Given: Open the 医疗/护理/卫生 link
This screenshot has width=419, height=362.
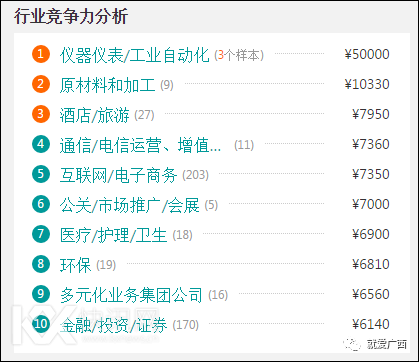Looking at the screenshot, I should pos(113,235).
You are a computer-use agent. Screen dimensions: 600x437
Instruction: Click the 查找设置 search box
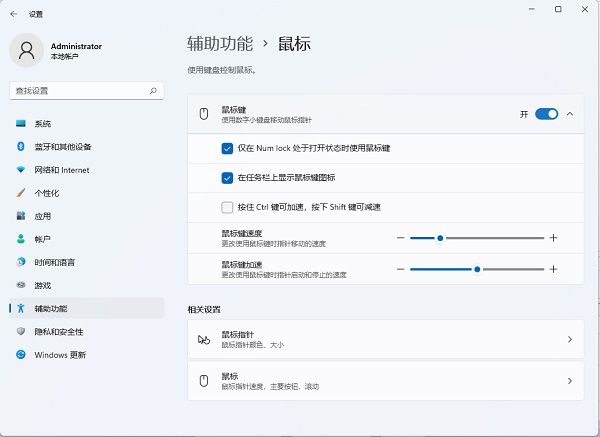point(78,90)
· · · ·
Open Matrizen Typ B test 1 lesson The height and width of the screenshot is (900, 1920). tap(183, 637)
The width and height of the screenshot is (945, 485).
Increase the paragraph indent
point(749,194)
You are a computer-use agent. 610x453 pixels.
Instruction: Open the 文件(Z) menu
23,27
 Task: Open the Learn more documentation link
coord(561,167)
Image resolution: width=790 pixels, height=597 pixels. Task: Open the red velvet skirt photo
· · · ·
**Task to carry out**
Give back exactly the lines above, from the line containing "The width and" through the line containing "Image resolution: width=790", with both end lines and nothing more.

**Your response**
The width and height of the screenshot is (945, 485).
Increase the paragraph indent
point(749,194)
You are a computer-use agent. 610x453 pixels.
Instruction: Open the 文件(Z) menu
23,27
 Task: Open the Learn more documentation link
coord(561,167)
Image resolution: width=790 pixels, height=597 pixels. Task: Open the red velvet skirt photo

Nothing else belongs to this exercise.